YOUR OBJECTIVE :: Write each entry out again exactly, with nothing omitted.

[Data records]

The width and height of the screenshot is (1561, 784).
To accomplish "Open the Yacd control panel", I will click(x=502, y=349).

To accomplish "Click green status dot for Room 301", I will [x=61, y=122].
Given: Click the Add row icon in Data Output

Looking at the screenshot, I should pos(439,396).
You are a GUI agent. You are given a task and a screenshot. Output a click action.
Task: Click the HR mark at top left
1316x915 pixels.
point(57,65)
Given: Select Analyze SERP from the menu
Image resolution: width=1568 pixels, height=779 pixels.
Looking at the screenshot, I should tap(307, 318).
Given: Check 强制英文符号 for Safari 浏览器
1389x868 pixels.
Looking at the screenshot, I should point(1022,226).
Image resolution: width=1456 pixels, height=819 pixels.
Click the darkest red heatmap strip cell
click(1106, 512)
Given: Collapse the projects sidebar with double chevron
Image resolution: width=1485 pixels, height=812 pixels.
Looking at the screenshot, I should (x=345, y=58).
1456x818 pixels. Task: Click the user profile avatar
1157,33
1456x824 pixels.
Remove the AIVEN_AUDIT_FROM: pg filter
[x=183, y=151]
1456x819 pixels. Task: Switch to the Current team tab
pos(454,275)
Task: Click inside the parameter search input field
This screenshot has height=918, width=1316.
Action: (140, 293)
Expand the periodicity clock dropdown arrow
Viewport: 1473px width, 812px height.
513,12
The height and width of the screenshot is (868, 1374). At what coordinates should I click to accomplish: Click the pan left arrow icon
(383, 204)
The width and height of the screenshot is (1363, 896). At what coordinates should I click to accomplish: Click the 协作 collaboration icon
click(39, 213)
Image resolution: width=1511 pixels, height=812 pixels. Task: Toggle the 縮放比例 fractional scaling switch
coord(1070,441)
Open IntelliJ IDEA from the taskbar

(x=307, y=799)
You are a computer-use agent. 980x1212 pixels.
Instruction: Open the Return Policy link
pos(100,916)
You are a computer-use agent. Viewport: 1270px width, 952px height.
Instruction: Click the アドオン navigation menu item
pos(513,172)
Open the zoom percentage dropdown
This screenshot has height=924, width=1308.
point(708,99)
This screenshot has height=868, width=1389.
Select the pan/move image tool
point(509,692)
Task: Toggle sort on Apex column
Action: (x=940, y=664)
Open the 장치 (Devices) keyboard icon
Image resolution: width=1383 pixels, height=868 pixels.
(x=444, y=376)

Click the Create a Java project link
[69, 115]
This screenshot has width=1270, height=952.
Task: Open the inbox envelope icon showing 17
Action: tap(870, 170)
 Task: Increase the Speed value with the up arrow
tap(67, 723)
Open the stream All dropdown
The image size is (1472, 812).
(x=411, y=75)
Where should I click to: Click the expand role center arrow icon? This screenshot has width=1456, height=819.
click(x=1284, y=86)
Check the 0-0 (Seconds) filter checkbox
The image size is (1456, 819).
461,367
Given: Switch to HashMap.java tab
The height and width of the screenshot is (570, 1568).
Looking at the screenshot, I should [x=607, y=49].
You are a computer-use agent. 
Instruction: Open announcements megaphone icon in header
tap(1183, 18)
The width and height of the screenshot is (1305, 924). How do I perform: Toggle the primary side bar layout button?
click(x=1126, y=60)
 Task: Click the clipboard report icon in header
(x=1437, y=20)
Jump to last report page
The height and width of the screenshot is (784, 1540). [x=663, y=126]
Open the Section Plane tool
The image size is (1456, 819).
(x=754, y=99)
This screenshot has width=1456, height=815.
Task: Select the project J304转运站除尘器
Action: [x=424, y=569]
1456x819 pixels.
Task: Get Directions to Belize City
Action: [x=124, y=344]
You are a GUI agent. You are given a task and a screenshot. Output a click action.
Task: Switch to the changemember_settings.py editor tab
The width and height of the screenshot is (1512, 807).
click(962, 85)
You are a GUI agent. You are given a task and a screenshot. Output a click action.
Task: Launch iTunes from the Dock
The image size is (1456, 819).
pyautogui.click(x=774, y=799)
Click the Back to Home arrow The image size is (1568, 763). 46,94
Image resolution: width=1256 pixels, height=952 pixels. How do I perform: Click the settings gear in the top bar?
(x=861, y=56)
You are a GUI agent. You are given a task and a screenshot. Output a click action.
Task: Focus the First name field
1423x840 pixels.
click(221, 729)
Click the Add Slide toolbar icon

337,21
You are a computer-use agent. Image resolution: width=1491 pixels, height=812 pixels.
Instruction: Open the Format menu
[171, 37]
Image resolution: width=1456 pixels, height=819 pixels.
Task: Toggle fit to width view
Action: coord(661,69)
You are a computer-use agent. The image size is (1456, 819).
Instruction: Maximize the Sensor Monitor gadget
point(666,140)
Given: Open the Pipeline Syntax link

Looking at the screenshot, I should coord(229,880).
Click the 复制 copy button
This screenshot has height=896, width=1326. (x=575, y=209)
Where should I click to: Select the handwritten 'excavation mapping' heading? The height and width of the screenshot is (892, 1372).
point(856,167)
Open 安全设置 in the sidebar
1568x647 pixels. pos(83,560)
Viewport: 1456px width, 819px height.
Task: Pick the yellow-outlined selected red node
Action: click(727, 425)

ANSWER TO THIS PROBLEM ::
The width and height of the screenshot is (1561, 784).
To accomplish "Open the Yacd control panel", I will click(x=502, y=349).

To accomplish "Click green status dot for Room 301", I will [x=61, y=122].
Given: Click the Add row icon in Data Output

Looking at the screenshot, I should pos(439,396).
You are a GUI agent. You are given a task and a screenshot. Output a click action.
Task: Click the HR mark at top left
1316x915 pixels.
point(57,65)
Given: Select Analyze SERP from the menu
Image resolution: width=1568 pixels, height=779 pixels.
Looking at the screenshot, I should tap(307, 318).
Given: Check 强制英文符号 for Safari 浏览器
1389x868 pixels.
Looking at the screenshot, I should point(1022,226).
Image resolution: width=1456 pixels, height=819 pixels.
Click the darkest red heatmap strip cell
click(1106, 512)
Given: Collapse the projects sidebar with double chevron
Image resolution: width=1485 pixels, height=812 pixels.
Looking at the screenshot, I should (x=345, y=58).
1456x818 pixels. Task: Click the user profile avatar
1157,33
1456x824 pixels.
Remove the AIVEN_AUDIT_FROM: pg filter
[x=183, y=151]
1456x819 pixels. Task: Switch to the Current team tab
pos(454,275)
Task: Click inside the parameter search input field
This screenshot has height=918, width=1316.
Action: (140, 293)
Expand the periodicity clock dropdown arrow
Viewport: 1473px width, 812px height.
513,12
The height and width of the screenshot is (868, 1374). At what coordinates should I click to accomplish: Click the pan left arrow icon
(383, 204)
The width and height of the screenshot is (1363, 896). At what coordinates should I click to accomplish: Click the 协作 collaboration icon
click(39, 213)
Image resolution: width=1511 pixels, height=812 pixels. Task: Toggle the 縮放比例 fractional scaling switch
coord(1070,441)
Open IntelliJ IDEA from the taskbar

(x=307, y=799)
You are a computer-use agent. 980x1212 pixels.
Instruction: Open the Return Policy link
pos(100,916)
You are a computer-use agent. Viewport: 1270px width, 952px height.
Instruction: Click the アドオン navigation menu item
pos(513,172)
Open the zoom percentage dropdown
This screenshot has height=924, width=1308.
point(708,99)
This screenshot has height=868, width=1389.
Select the pan/move image tool
point(509,692)
Task: Toggle sort on Apex column
Action: (x=940, y=664)
Open the 장치 (Devices) keyboard icon
Image resolution: width=1383 pixels, height=868 pixels.
(x=444, y=376)

Click the Create a Java project link
[69, 115]
This screenshot has width=1270, height=952.
Task: Open the inbox envelope icon showing 17
Action: tap(870, 170)
 Task: Increase the Speed value with the up arrow
tap(67, 723)
Open the stream All dropdown
The image size is (1472, 812).
(x=411, y=75)
Where should I click to: Click the expand role center arrow icon? This screenshot has width=1456, height=819.
click(x=1284, y=86)
Check the 0-0 (Seconds) filter checkbox
The image size is (1456, 819).
461,367
Given: Switch to HashMap.java tab
The height and width of the screenshot is (570, 1568).
Looking at the screenshot, I should [x=607, y=49].
You are a computer-use agent. 
Instruction: Open announcements megaphone icon in header
tap(1183, 18)
The width and height of the screenshot is (1305, 924). How do I perform: Toggle the primary side bar layout button?
click(x=1126, y=60)
 Task: Click the clipboard report icon in header
(x=1437, y=20)
Jump to last report page
The height and width of the screenshot is (784, 1540). [x=663, y=126]
Open the Section Plane tool
The image size is (1456, 819).
(x=754, y=99)
This screenshot has width=1456, height=815.
Task: Select the project J304转运站除尘器
Action: [x=424, y=569]
1456x819 pixels.
Task: Get Directions to Belize City
Action: [x=124, y=344]
You are a GUI agent. You are given a task and a screenshot. Output a click action.
Task: Switch to the changemember_settings.py editor tab
The width and height of the screenshot is (1512, 807).
click(962, 85)
You are a GUI agent. You are given a task and a screenshot. Output a click action.
Task: Launch iTunes from the Dock
The image size is (1456, 819).
pyautogui.click(x=774, y=799)
Click the Back to Home arrow The image size is (1568, 763). 46,94
Image resolution: width=1256 pixels, height=952 pixels. How do I perform: Click the settings gear in the top bar?
(x=861, y=56)
You are a GUI agent. You are given a task and a screenshot. Output a click action.
Task: Focus the First name field
1423x840 pixels.
click(221, 729)
Click the Add Slide toolbar icon

337,21
You are a computer-use agent. Image resolution: width=1491 pixels, height=812 pixels.
Instruction: Open the Format menu
[171, 37]
Image resolution: width=1456 pixels, height=819 pixels.
Task: Toggle fit to width view
Action: coord(661,69)
You are a computer-use agent. The image size is (1456, 819).
Instruction: Maximize the Sensor Monitor gadget
point(666,140)
Given: Open the Pipeline Syntax link

Looking at the screenshot, I should coord(229,880).
Click the 复制 copy button
This screenshot has height=896, width=1326. (x=575, y=209)
Where should I click to: Select the handwritten 'excavation mapping' heading? The height and width of the screenshot is (892, 1372).
point(856,167)
Open 安全设置 in the sidebar
1568x647 pixels. pos(83,560)
Viewport: 1456px width, 819px height.
Task: Pick the yellow-outlined selected red node
Action: click(727, 425)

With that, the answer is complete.